ABSTRACT
The saffron plant (Crocus sativa L.) contains a variety of bioactive compounds with demonstrated clinical benefit,
including the terpenoids crocin, crocetin, safranal, and picrocrocin. The clinical benefits of these molecules have been
demonstrated in depression, anxiety, obsessive-compulsive disorder, attention deficit hyperactivity disorder, ischemic
stroke, multiple sclerosis, Alzheimer’s disease, Parkinson’s disease, and Huntington’s disease. Data from randomized
controlled clinical trials in individuals with neurocognitive disorders provide compelling evidence to further develop
pharmaceutical, supplement, and food-based treatments. These approaches hold commercial and therapeutic
promise. And customer demand is high. For example, saffron supplements comprise a current market of more than
$1 billion (2022), which is expected to grow (reaching nearly $1.7 billion by 2029). But the paucity of high-quality
supplies limits market access to saffron bioactives. Ayana Bio is developing a platform approach called ASCENT
(Analyze to Scale Cellular ENhancement Technology) to realize the power of plant cell culture technology for scalable,
consistent, and cost-effective commercial scale production of plant-specific bioactives.

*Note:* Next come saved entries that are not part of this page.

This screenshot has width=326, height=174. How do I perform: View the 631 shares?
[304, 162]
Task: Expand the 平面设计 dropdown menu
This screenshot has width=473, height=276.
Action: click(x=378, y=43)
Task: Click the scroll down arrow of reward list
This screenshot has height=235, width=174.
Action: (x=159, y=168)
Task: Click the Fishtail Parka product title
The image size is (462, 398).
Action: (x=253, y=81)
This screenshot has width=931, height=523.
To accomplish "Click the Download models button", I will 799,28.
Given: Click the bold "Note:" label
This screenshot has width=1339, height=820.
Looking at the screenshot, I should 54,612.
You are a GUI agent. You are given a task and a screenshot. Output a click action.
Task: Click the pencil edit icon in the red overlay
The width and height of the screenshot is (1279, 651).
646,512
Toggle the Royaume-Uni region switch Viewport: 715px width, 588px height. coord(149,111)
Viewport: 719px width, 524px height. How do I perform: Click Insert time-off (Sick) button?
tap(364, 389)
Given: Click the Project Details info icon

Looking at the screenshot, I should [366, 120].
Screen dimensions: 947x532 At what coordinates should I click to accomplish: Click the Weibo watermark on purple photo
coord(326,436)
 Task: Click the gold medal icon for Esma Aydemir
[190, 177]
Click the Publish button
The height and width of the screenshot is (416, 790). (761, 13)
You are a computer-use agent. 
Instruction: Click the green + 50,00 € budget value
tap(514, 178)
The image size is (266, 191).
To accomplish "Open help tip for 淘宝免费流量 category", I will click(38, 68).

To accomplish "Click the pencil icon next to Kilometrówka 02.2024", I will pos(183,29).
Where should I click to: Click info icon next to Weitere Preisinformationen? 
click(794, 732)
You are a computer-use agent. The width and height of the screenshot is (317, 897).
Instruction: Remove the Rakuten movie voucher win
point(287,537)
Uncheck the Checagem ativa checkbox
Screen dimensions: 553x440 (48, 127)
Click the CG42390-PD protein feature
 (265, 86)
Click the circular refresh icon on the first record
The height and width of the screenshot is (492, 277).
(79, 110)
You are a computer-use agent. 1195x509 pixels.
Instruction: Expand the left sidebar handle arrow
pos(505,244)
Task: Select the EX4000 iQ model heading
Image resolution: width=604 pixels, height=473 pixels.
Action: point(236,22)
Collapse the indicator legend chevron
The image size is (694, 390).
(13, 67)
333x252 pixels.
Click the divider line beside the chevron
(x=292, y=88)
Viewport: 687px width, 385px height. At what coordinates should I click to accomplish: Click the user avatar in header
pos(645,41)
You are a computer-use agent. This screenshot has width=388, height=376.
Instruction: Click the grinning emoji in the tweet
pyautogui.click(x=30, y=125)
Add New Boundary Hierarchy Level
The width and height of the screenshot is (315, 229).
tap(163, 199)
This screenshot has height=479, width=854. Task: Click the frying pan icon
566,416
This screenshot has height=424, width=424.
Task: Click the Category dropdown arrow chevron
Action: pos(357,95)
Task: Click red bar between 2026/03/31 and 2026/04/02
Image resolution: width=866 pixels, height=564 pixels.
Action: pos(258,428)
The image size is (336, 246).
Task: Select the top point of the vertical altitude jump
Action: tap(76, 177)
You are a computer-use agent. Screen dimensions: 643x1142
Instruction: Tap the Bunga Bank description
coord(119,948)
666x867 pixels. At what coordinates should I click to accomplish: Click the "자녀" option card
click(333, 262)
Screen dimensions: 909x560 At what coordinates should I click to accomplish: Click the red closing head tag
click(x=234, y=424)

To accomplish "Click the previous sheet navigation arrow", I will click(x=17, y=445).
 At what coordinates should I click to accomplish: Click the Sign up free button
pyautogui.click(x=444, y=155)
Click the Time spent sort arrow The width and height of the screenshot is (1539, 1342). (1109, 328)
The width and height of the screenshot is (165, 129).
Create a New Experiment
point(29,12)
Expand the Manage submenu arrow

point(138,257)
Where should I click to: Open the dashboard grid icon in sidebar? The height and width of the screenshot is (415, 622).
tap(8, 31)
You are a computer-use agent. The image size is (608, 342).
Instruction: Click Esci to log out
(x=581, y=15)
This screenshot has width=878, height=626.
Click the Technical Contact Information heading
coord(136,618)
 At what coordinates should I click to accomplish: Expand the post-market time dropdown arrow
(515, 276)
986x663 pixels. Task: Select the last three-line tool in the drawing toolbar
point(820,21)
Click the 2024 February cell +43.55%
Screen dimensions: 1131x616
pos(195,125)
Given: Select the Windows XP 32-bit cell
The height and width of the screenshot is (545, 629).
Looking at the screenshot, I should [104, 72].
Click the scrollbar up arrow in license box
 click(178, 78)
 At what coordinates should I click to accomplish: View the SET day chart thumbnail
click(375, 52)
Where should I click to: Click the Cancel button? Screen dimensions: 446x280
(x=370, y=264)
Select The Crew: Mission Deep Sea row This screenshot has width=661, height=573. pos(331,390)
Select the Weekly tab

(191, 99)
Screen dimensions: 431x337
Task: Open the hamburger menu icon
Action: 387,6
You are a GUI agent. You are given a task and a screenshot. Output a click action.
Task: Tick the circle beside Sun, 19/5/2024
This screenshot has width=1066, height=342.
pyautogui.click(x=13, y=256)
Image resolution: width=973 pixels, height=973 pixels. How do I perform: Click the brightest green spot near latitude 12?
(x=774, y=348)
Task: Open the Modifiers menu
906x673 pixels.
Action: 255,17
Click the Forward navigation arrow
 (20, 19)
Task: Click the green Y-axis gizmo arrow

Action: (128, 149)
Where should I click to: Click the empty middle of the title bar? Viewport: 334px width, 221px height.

In this proposal, we will
demonstrate proof-of-concept for ASCENT by generating the first-ever bioactive-enriched saffron cell line and
demonstrate preliminary safety and efficacy in a C. elegans model of Huntington’s disease. In Aim 1, top-of-the-line
screening, sequencing, and metabolomics approaches will be used to simultaneously optimize cell culture growth,
increase production of Crocus sativa L. bioactives, and elucidate the genes, enzymes, and pathways that can be
targeted to further optimize the strain. In Aim 2, lead lines will be engineered to overexpress key biosynthetic enzymes
that drive saffron bioactive production. In Aim 3, we will determine toxicology and efficacy of an engineered Crocus
sativa L. cell culture extract in a C. elegans model of Huntington’s disease. Our preliminary data using a large-scale
microfluidics approach to screen the C. elegans poly-glutamine (PolyQ) aggregation model discovered four
compounds that significantly reduced protein aggregation and mitigated disease phenotypes. These results
demonstrate the utility of C. elegans as a model of polyQ disease.